Understanding commonly used medicines in palliative care

Palliative medicines are one component of a 'whole-person' approach to supporting people with life-limiting and terminal illnesses. Medicines may be needed to treat and / or prevent symptoms associated with the palliative diagnosis. These include problems such as pain, nausea and vomiting, depression, shortness of breath, among other issues. Some specific disease modifying treatments aimed at controlling and slowing down the progress of a disease (rather than curing it), are also often called 'palliative treatments'. This may include chemotherapy, hormone treatments and radiotherapy. For more information about these go to the National Cancer Institute website, or the Cancer Council of Australia website.

What medicines are we talking about?

The classes of medication commonly used in palliative care are:

  • analgesics (to treat pain)
  • antiemetics (to treat and also to prevent nausea and vomiting)
  • laxatives / aperients (to prevent and treat constipation)
  • adjuvant medications (medicines that work with analgesics to improve pain or symptom control)
  • steroids (that may reduce a range of symptoms related to inflammation), and
  • antidepressants (to treat depression, or sometimes pain) and other neuroleptic medications (to treat depression, anxiety, or pain delirium) and sedatives.

For more on specific medicines and use during terminal care of older people visit palliAGED Symptoms and Medicines.

CareSearch GP Hub has practical information on Managing opioids in palliative care. The GP Hub also has prescribing information for managing common end of life symptoms.

What is different about palliative medicines?

Evidence gaps

Trials to determine the efficacy of new medications do not generally include older people or the very young. This means for members of these groups the evidence as to what we can reasonably expect is lacking. The occurrence of adverse events or the impact of polypharmacy are just two examples where this could be important. See the section on Evidence for medications for more on this. To keep up with the emerging evidence consider forming a Journal Club or becoming a member of one.

Off-label prescribing

Standard medicines may be used differently in the palliative care setting, based on well established practices for which there are varying degrees of evidence. Examples include the use of antipsychotic medicines to treat nausea, anticonvulsants to treat pain, and opioids to treat dyspnoea. Where these indications are unlisted in the product information (found in the package insert or the eMIMS®) this is termed 'off-license' prescribing. Sometimes it may be difficult to access these medicines for patients in the community. There are also cost implications as they are unable to be subsidised through the Pharmaceutical Benefits Scheme (PBS).

Route of administration

In a palliative approach to treatment, giving medicines should be as simple and non-traumatic as possible, with the potential for them to be given at home. The route of administration may differ from that usually used in a hospital based acute care situation.

A frequent issue is the need to continue medicines for a person who can no longer swallow, and a common alternative route of administration is a subcutaneous injection or infusion.

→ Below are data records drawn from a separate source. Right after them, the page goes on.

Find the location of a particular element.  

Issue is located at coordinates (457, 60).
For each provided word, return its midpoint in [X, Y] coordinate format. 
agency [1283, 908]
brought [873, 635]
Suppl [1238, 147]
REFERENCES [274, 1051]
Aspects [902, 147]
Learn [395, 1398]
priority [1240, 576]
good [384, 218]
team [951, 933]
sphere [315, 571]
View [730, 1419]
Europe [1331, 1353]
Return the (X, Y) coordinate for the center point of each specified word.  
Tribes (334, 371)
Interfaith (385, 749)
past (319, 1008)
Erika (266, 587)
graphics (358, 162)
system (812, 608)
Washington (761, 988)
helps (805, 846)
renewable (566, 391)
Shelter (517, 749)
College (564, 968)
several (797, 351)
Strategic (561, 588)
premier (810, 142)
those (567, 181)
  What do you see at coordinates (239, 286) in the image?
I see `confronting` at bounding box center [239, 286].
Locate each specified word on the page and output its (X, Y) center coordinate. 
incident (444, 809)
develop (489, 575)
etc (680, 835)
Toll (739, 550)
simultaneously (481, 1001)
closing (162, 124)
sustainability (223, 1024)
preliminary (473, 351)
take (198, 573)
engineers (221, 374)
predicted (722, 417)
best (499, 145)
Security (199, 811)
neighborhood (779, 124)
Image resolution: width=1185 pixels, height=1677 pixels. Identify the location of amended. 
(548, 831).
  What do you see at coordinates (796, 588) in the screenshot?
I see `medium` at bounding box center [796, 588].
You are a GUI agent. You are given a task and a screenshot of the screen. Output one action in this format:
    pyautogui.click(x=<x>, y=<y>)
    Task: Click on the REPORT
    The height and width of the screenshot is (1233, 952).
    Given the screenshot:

This is less traumatic and less difficult to maintain than intravenous medicine, and it can often be managed at home with nursing support. Some medicines are only available by the oral route. At the time a person can no longer take solid oral preparations, other options (including dissolving the tablet in water) may need to be substituted.

Stopping unnecessary medicines

When people have a number of other medical conditions that are unrelated to their palliative care diagnosis, they may be on numerous medicines. Many of these will have a role in maintaining health and preventing the long-term consequences of diseases including, but not limited to, diabetes and hypertension. The burden in terms of cost and discomfort of taking many drugs, as well as the escalating risk of drug interactions from polypharmacy, means that long-term medicines should be frequently reviewed.

Deprescribing is the process of tapering or stopping inappropriate medicines. Decisions about which medicines to stop should be made by balancing the likely prognosis from the palliative care diagnosis, with short, medium, and long-term risks associated with stopping medicines to manage comorbidities.